=== What is expected ===
Each of the entries below is to be written out exactly, and the images skipped.

=== Stored items ===
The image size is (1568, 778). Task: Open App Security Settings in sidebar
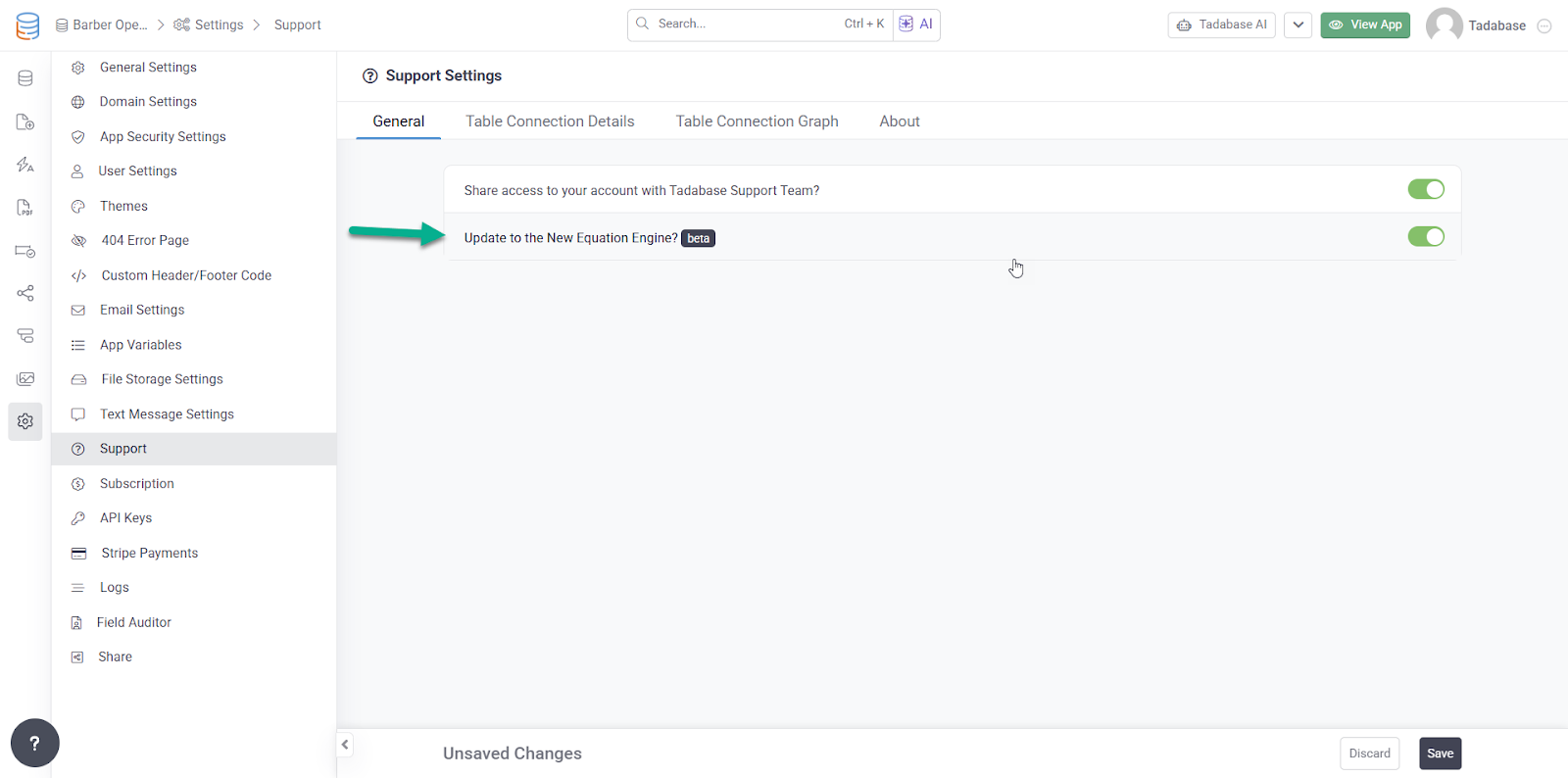(x=163, y=137)
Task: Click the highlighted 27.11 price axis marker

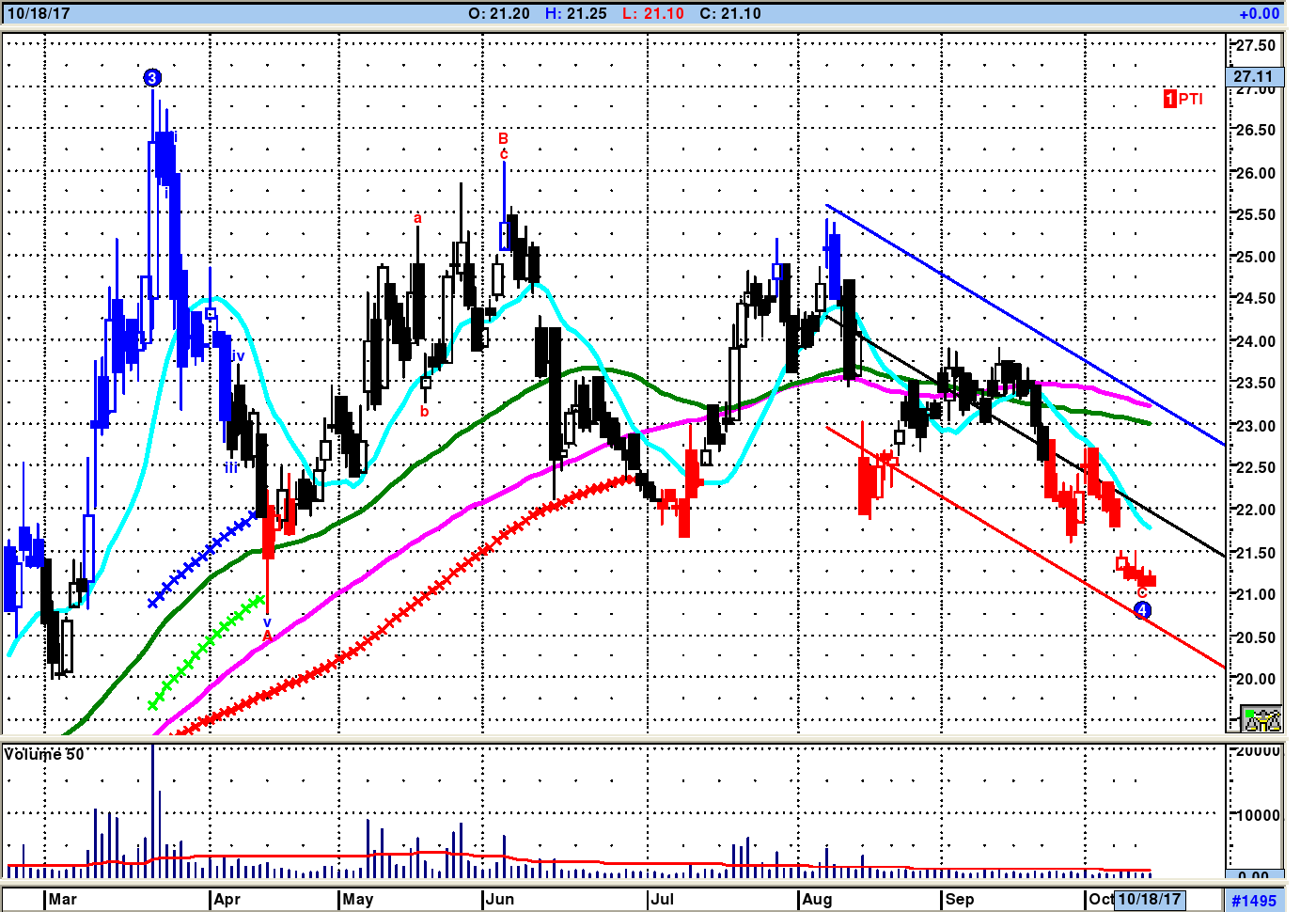Action: click(x=1253, y=76)
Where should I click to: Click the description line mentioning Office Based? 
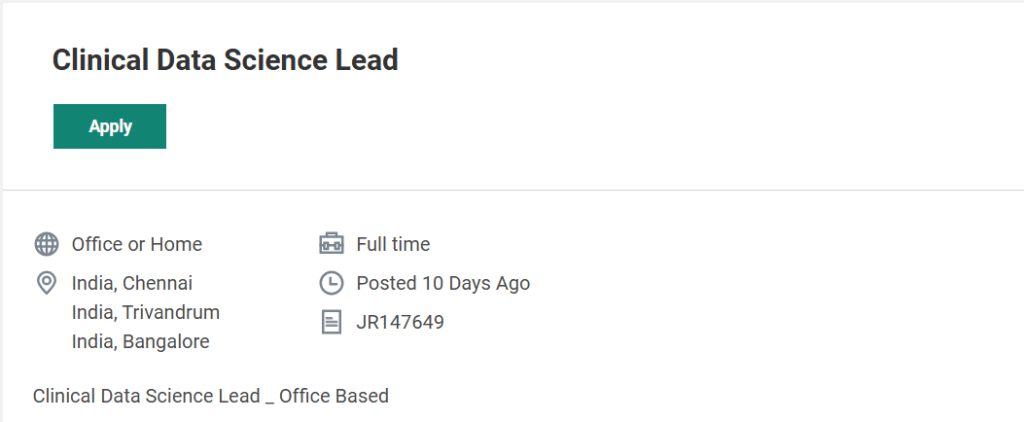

=== Your response ===
The image size is (1568, 778). Task: Open App Security Settings in sidebar
(x=163, y=137)
Task: Click the highlighted 27.11 price axis marker

Action: click(x=1253, y=76)
Where should I click to: Click the description line mentioning Office Based? 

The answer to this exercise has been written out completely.